After a successful compile (using make), the documentation can be built by issuing:

make doc

or, to build only the PDF documentation and not the HTML version,

make -C Documentation out=www pdf

Note: The first time you run make doc, the process can easily take a very long time with not much output on the command line.

After this initial build, make doc only makes changes to the documentation where needed, so it may only take a minute or two to test changes if the documentation is already built.

If make doc succeeds, the HTML documentation tree is available in out-www/offline-root/, and can be browsed locally. The documentation can also be inspected in the Documentation/out-www subdirectory.

make doc sends the output from most of the compilation to logfiles. If the build fails for any reason, it should print the name of a logfile, explaining what failed.
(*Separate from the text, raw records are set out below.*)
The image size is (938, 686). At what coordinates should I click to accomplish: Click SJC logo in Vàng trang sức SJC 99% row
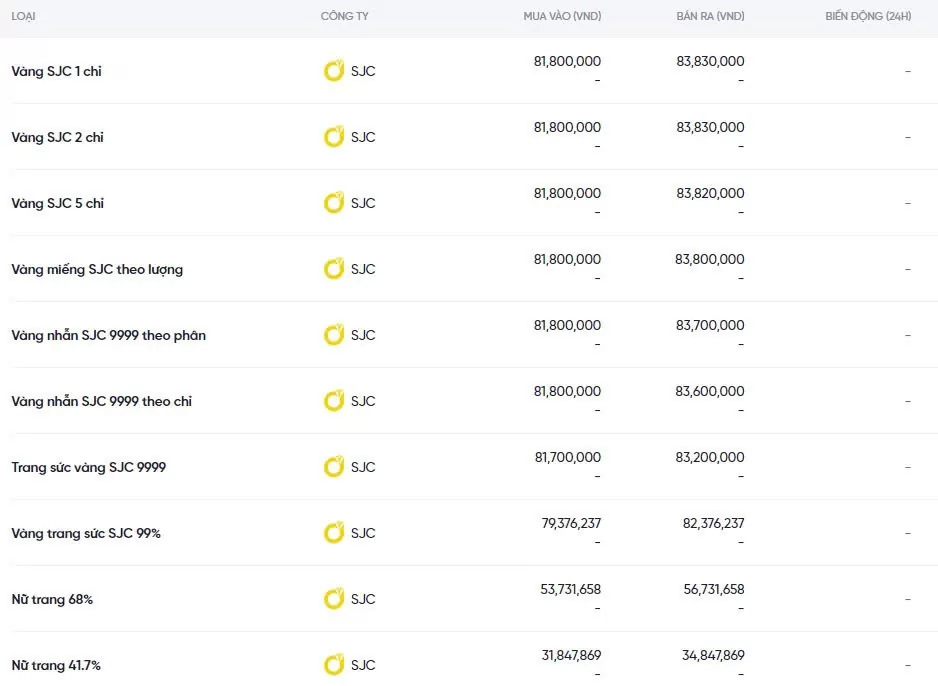[x=334, y=533]
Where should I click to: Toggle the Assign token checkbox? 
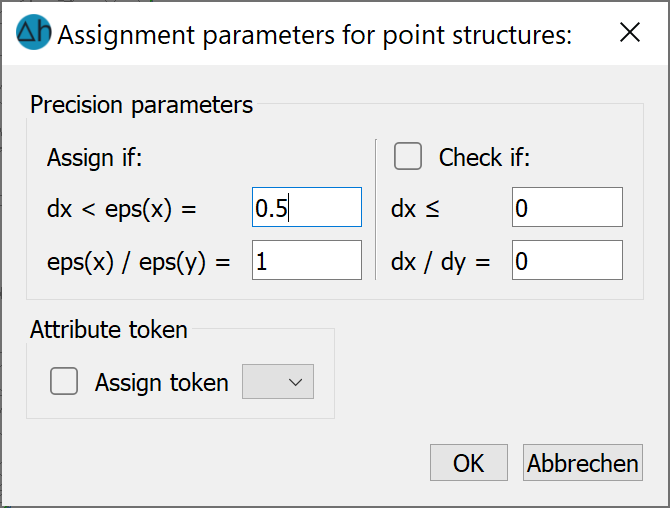pos(64,381)
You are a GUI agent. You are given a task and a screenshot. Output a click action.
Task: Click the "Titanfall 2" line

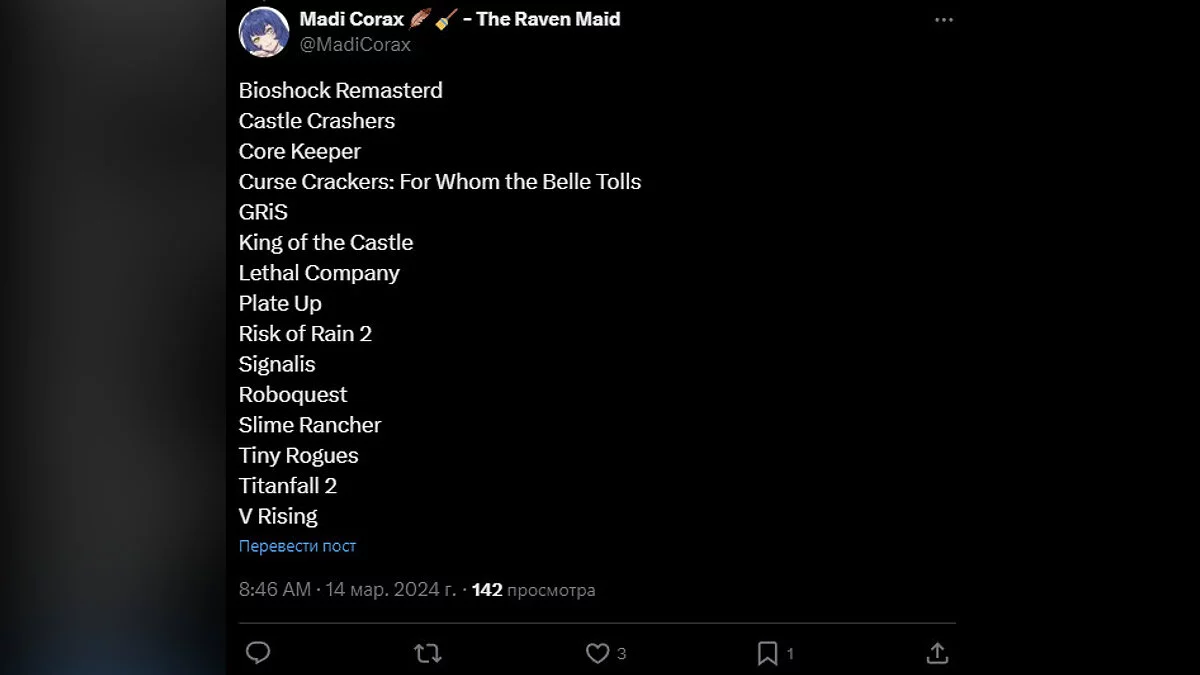point(288,486)
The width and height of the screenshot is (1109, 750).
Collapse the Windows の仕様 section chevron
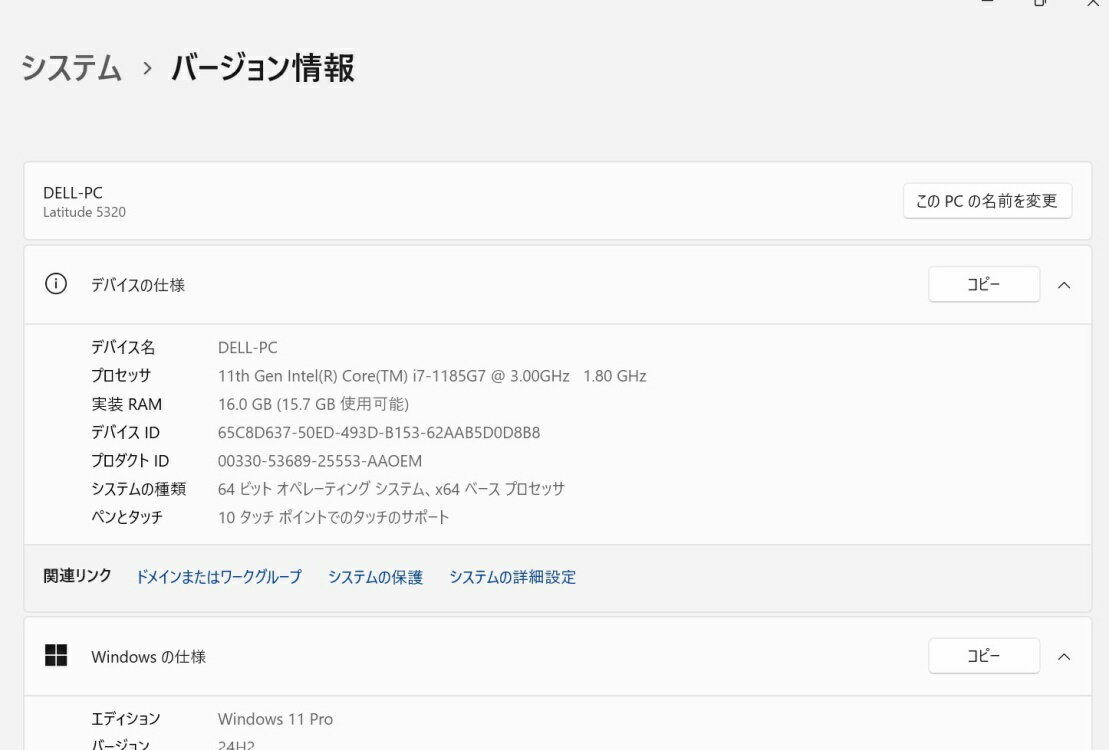(1064, 657)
make doc compiles the documents for all languages. To save some compile time, the English language documents can be compiled on their own with:

make LANGS='en' doc

Similarly, it is possible to compile a subset of the translated documentation by specifying their language codes on the command line. For example, the French and German translations are compiled with:

make LANGS='de fr' doc

To get correct word hyphenation in the non-English PDF documentation files you should install proper TeX Live packages for your platform, for example, ‘texlive-hyphen-german’ or ‘texlive-hyphen-french’. If you have enough disk space you might simply install ‘texlive-full’ instead to get everything in one rush.

Compilation of documentation in Info format with images can be done separately by issuing:

make info

An issue when switching branches between master and translation is the appearance/disappearance of translated versions of some manuals. If you see such a warning from make:

No rule to make target 'X', needed by 'Y'

Your best bet is to delete the file Y.dep and to try again.


LilyPond Contributor’s Guide v2.25.23 (development-branch).